From Reagan's regular invocation of America as "a city on a hill" to Obama's use of spiritual language in describing social policy, religious rhetoric is a regular part of how candidates communicate with voters. Although the Constitution explicitly forbids a religious test as a qualification to public office, many citizens base their decisions about candidates on their expressed religious beliefs and values. In Religious Rhetoric and American Politics, Christopher B. Chapp shows that Americans often make political choices because they identify with a "civil religion," not because they think of themselves as cultural warriors. Chapp examines the role of religious political rhetoric in American elections by analyzing both how political elites use religious language and how voters respond to different expressions of religion in the public sphere.
Chapp analyzes the content and context of political speeches and draws on survey data, historical evidence, and controlled experiments to evaluate how citizens respond to religious stumping. Effective religious rhetoric, he finds, is characterized by two factors—emotive cues and invocations of collective identity—and these factors regularly shape the outcomes of American presidential elections and the dynamics of political representation. While we tend to think that certain issues (e.g., abortion) are invoked to appeal to specific religious constituencies who vote solely on such issues, Chapp shows that religious rhetoric is often more encompassing and less issue-specific. He concludes that voter identification with an American civic religion remains a driving force in American elections, despite its potentially divisive undercurrents.

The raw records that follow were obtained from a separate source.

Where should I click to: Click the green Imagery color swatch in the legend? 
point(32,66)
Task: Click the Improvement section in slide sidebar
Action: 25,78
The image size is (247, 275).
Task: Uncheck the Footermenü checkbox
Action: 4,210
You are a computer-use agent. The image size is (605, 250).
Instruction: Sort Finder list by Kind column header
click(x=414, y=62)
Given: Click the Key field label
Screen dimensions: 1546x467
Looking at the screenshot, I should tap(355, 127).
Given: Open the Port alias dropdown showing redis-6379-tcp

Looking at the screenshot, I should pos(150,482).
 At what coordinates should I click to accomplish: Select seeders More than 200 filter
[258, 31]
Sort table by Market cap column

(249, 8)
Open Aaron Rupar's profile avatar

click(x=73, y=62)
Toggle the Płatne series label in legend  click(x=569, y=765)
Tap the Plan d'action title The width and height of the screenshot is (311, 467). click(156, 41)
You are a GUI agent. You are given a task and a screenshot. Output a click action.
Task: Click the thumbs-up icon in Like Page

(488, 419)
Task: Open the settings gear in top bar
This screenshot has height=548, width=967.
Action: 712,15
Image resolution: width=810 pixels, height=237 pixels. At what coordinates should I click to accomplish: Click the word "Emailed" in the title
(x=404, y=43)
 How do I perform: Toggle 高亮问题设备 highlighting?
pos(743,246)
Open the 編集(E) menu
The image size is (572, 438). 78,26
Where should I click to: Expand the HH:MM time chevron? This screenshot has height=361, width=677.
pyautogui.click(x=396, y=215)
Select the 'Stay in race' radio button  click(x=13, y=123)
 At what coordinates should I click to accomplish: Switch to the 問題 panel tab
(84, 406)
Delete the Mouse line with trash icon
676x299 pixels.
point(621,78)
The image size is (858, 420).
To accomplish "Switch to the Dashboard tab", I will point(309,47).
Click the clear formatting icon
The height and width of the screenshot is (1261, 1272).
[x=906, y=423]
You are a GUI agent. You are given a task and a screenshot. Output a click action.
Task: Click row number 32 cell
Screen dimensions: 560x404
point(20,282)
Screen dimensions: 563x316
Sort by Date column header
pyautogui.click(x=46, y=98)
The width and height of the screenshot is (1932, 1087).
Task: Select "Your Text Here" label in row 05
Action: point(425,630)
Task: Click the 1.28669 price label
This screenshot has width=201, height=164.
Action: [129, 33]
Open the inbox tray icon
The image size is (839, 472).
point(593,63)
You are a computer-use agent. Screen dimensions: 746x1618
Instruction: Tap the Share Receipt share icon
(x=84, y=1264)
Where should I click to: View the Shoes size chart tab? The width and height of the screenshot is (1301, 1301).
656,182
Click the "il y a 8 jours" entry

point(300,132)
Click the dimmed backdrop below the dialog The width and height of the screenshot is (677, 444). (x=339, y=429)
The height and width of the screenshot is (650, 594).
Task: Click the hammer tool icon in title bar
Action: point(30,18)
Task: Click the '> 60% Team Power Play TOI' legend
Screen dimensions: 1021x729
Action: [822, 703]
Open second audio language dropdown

Christopher B. Chapp is Assistant Professor of Political Science at the University of Wisconsin–Whitewater.
Robert Booth Fowler, University of Wisconsin–Madison, author of
Unconventional Partners: Religion and Liberal Culture in the United States:
"Religious Rhetoric and American Politics ranges over research on religion and voting, political communication and representation, social psychology, and American history in impressive fashion. Christopher B. Chapp's focus on the roles of emotions and human identities and how they are affected by religious rhetoric and its political implications is definitely valuable. I learned a lot from this book."
"Whether we like it or not, religious rhetoric is part of the American political landscape, but this book provides some sorely needed perspective for policymakers seeking to understand what kind of spiritual language appeals to most Americans."
""In this very impressive bookChapp provides the first systematic treatment of the use of religious rhetoric in American politics.... Religious Rhetoric and American Politics provides a thorough review of a largely under studied phenomenon." —J. Christopher Soper"
"This brief but valuable volume provides a rich history of the use of religious rhetoric throughout American political history from the Puritans to the founders, through the Civil War, Progressive Era, Cold War, and contemporary politics, and it evaluates the impact of emotion and tone in the use of that rhetoric.... This book would be useful to the historian and political scientist alike."